[Text segment]

+---+

Corporate Tools LLC

1,200 Total Employees
Year Founded: 2010

Corporate Tools LLC Innovation & Technology Culture

Updated on January 07, 2026

Corporate Tools LLC Employee Perspectives

What’s one key communication habit you’ve developed and encouraged among your team? 

One key communication habit I’ve developed is practicing radical candidness. I had my leadership team and future leaders all read Radical Candor by Kim Scott, which emphasizes being candid with your employees and teammates while caring personally about each other. It’s about giving honest feedback that’s direct yet empathetic. This is something I think all leaders and humans in general struggle with, so it’s so useful to integrate these lessons into our daily lives.

For example, during alignments or one-on-ones, we provide straightforward feedback without sugarcoating it while ensuring it’s delivered kindly. If someone’s code quality needs improvement, we address it directly and offer support to help them improve it. 

 

Why is radical candidness an important habit to cultivate, and what effect has it had on your team culture?

I think this habit is crucial because it promotes transparency and trust, both of which we’re lacking in the world right now. Being candid yet understanding makes feedback honest and constructive while removing fear of criticism. This puts the focus on growth instead. 

The impact on our team culture has been significant. It has created an environment in which our team members feel safe to speak up, knowing their input will be valued. This new openness has led to better collaboration and mutual respect.
 

What advice do you have for other engineering managers who are looking to create healthy communication habits among their teams?

My advice for other engineering managers ties back to embracing radical candor. If you encourage your team to be open and honest while also being kind, you can create an incredibly healthy communication culture at your company.

Conner Hiatt
Conner Hiatt, Senior Director of Engineering

Describe a project you’re especially eager to tackle in the new year.

I’m really excited to tackle a major scalability challenge with our mail processing system. We’ve got an automated pipeline that works great for processing millions of mail items for companies across the United States, but we’re hitting some serious bottlenecks, as we are receiving more and more mail every year. The big project this year is rebuilding core parts of the system to handle 10 times the volume: We’re talking about scaling up to process tens of millions of documents efficiently while maintaining the same level of accuracy in routing mail to our customers’ virtual mailboxes. 

 

What technologies and/or practices is your team leveraging to tackle this project?

We’re overhauling the architecture with a focus on horizontal scaling, using Kafka to handle the massive message throughput, Kubernetes for better orchestration and resource management, and Ruby for our application logic. The key is optimizing our LLM integration for high-throughput document processing while maintaining accuracy. We’re also implementing better caching strategies and potentially moving some of the heavier AI processing to more efficient patterns that can handle the increased load without breaking the bank on compute costs.

 

How does this project tie into larger company goals?

By solving these scalability issues, we can improve the reliability and speed of this service for our existing customers who are already pushing our current limits. It’s basically removing the technical ceiling on our business growth for this product, ensuring we can handle whatever volume comes our way without degrading service quality.

+---+

[Data for analysis]

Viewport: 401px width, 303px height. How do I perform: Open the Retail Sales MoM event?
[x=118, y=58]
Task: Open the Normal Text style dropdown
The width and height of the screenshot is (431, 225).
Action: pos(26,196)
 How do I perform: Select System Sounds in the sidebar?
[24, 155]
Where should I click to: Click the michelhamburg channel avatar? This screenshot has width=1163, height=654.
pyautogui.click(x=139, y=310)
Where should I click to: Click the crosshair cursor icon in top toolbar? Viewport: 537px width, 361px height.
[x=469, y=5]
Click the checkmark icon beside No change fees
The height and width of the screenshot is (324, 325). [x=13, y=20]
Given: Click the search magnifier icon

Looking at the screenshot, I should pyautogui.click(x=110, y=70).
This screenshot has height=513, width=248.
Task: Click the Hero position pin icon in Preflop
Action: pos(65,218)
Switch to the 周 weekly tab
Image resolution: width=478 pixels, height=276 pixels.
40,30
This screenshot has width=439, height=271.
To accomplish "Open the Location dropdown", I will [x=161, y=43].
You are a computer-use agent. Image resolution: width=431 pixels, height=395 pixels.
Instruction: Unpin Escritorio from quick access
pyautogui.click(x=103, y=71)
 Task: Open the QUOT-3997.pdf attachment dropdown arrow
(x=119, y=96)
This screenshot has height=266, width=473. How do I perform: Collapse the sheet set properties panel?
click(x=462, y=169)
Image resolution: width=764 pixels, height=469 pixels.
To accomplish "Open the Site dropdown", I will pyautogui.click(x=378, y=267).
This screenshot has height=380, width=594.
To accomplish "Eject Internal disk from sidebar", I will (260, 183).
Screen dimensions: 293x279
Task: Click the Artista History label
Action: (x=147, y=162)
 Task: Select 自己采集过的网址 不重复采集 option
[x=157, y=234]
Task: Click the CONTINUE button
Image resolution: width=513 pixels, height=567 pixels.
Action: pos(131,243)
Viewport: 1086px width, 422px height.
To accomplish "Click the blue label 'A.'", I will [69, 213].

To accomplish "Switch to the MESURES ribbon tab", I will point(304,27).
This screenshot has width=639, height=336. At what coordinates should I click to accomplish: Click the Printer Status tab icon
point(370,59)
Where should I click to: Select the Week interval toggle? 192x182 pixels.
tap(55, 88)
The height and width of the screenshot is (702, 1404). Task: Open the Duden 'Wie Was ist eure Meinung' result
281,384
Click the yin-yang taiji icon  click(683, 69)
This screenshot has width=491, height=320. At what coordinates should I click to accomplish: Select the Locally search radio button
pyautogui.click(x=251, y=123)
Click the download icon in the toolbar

+---+

[Try it]
Please reproduce the Corporate Tools LLC profile between "What advice do" and "the new year.", inclusive, replacing "engineering managers" with "team leads".

[Solved exercise]
What advice do you have for other team leads who are looking to create healthy communication habits among their teams?

My advice for other team leads ties back to embracing radical candor. If you encourage your team to be open and honest while also being kind, you can create an incredibly healthy communication culture at your company.

Conner Hiatt
Conner Hiatt, Senior Director of Engineering

Describe a project you’re especially eager to tackle in the new year.